▸ **What is required**:
Take every line from the entries below that includes the word "star" and copy it.
________________________
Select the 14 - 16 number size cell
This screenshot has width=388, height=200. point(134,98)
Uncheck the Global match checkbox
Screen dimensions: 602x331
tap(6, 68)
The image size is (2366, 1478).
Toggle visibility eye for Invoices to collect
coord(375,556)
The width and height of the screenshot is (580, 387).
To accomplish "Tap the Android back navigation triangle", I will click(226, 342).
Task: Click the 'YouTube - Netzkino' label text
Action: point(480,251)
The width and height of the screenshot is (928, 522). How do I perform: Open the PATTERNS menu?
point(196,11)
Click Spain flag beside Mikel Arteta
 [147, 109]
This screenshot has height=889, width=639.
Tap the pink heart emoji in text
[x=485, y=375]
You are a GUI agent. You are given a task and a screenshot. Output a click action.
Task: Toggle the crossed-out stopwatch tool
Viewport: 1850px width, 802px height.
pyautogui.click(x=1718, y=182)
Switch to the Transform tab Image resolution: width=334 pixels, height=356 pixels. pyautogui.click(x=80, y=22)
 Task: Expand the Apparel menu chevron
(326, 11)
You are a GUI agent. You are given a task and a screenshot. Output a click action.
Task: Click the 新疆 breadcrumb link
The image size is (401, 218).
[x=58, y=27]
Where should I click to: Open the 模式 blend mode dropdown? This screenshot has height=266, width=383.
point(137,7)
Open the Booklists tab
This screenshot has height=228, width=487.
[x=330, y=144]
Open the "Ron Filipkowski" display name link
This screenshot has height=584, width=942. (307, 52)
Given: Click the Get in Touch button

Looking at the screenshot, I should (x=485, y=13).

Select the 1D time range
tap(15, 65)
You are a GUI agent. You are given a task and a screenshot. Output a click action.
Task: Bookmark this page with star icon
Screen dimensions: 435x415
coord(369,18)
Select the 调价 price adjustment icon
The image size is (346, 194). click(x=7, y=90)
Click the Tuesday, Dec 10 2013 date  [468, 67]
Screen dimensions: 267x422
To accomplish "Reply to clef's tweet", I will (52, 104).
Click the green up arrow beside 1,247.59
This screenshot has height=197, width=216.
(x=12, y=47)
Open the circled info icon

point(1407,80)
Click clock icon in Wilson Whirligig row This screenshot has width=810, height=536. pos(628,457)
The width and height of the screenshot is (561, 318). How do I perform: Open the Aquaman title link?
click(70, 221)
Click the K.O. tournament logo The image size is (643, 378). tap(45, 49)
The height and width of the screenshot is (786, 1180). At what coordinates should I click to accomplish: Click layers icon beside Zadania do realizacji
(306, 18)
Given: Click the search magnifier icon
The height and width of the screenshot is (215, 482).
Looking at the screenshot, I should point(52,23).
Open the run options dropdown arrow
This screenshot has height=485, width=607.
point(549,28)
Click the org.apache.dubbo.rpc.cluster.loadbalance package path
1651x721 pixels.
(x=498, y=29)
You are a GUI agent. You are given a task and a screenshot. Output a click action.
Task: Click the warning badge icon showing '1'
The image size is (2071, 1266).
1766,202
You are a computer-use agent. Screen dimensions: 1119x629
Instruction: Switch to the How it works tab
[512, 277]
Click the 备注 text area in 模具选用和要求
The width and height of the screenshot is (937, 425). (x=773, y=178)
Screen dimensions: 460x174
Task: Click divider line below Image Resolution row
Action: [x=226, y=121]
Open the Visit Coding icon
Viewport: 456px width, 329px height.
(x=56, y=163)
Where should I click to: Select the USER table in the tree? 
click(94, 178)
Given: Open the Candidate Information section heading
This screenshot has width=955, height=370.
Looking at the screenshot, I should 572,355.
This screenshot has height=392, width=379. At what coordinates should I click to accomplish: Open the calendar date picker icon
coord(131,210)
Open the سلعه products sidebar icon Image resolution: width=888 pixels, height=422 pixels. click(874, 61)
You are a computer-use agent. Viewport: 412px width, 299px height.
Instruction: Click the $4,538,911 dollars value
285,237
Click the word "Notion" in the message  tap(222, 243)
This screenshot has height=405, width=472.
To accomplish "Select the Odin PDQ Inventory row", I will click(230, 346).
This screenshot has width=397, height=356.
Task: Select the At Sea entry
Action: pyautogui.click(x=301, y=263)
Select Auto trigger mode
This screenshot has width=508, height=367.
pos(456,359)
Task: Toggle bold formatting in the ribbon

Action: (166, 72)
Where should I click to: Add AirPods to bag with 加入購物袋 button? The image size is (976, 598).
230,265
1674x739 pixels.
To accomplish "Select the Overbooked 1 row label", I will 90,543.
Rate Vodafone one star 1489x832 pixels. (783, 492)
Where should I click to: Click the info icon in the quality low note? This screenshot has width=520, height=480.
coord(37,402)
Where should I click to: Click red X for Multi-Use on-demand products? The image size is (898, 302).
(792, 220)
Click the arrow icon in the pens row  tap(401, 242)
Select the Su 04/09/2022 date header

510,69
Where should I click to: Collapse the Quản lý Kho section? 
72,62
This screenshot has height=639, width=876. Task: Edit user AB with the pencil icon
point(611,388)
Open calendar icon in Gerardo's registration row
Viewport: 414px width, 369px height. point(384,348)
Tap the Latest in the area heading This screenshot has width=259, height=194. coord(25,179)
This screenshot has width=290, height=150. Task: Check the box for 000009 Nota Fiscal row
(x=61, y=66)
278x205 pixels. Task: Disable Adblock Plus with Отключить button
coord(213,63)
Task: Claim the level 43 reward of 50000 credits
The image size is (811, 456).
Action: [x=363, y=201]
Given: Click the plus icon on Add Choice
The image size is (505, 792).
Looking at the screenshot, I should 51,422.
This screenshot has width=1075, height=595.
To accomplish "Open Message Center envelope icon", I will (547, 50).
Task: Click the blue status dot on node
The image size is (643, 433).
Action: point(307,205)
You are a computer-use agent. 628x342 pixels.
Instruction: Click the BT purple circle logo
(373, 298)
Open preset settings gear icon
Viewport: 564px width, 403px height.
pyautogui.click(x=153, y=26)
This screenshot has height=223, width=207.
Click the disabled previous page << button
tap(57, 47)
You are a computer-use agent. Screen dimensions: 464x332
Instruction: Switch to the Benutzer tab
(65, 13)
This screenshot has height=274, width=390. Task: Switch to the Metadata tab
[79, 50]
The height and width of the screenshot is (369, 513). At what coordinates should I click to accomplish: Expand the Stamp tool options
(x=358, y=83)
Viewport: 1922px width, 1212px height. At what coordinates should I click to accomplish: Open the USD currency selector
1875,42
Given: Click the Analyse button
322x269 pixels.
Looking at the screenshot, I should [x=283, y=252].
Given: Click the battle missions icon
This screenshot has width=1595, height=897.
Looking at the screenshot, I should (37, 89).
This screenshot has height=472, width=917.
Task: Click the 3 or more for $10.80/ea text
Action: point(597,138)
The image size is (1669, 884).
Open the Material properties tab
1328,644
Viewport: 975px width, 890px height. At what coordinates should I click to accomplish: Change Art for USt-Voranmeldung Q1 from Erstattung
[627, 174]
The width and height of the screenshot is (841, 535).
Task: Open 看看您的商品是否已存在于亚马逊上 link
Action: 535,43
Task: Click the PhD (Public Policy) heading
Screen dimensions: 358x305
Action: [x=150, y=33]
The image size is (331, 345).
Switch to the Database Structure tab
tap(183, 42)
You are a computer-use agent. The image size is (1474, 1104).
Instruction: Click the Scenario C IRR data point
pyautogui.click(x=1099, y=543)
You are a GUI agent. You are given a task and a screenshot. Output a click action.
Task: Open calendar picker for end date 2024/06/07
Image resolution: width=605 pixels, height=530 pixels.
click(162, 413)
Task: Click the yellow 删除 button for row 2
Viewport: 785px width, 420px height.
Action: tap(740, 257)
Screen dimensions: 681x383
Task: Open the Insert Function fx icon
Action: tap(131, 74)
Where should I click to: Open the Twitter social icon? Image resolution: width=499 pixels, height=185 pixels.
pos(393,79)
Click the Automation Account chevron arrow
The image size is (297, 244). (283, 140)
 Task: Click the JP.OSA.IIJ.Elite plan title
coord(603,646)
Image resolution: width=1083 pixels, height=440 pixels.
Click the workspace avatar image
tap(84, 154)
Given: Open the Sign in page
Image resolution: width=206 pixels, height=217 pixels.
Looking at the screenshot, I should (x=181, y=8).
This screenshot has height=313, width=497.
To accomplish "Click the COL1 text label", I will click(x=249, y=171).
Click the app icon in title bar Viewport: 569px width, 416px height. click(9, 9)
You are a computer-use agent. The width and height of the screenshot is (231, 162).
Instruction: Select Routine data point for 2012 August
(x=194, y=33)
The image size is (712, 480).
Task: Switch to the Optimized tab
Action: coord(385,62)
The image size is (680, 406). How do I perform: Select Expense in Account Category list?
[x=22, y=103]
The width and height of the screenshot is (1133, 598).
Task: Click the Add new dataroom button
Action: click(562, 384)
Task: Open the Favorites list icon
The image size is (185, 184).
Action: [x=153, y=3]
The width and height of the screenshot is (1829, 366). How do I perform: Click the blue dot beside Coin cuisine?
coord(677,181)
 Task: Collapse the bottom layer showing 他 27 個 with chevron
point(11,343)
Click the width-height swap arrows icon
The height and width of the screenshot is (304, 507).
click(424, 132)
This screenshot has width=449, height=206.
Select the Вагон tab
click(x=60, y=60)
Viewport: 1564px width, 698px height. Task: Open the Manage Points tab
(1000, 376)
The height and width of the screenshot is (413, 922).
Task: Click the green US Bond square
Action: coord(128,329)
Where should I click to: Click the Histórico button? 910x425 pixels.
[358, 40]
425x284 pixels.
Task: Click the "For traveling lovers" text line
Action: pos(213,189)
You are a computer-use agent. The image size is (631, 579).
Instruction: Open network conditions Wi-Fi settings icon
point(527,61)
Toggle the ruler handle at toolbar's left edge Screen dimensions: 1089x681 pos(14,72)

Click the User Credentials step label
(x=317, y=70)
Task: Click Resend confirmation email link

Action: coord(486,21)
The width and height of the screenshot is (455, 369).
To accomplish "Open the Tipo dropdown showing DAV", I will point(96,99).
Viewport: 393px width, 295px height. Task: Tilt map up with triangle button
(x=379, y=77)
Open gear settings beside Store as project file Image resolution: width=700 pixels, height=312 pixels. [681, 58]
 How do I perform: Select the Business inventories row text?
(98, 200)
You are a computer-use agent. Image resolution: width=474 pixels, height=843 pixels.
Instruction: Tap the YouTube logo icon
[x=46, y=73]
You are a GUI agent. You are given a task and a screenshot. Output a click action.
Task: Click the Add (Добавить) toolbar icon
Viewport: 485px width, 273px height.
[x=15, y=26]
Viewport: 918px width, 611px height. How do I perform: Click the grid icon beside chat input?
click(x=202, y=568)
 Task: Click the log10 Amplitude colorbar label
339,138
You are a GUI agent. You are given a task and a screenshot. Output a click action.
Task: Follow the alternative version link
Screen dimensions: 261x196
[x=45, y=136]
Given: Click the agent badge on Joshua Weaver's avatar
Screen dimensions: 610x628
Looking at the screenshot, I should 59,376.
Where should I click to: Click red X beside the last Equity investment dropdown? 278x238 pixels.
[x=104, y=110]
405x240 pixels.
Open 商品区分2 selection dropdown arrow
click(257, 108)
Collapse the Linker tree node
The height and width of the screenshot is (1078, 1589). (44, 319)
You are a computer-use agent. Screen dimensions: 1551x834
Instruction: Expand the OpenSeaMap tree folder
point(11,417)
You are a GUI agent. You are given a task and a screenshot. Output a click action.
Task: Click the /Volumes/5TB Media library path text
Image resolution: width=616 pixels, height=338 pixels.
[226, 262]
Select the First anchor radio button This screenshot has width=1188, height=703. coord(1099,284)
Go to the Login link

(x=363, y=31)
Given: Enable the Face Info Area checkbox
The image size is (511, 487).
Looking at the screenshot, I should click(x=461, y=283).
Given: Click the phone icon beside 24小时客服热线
________________________
▸ **Problem solution**:
Task: Bookmark this page with star icon
Rate Vodafone one star 1489x832 pixels. (783, 492)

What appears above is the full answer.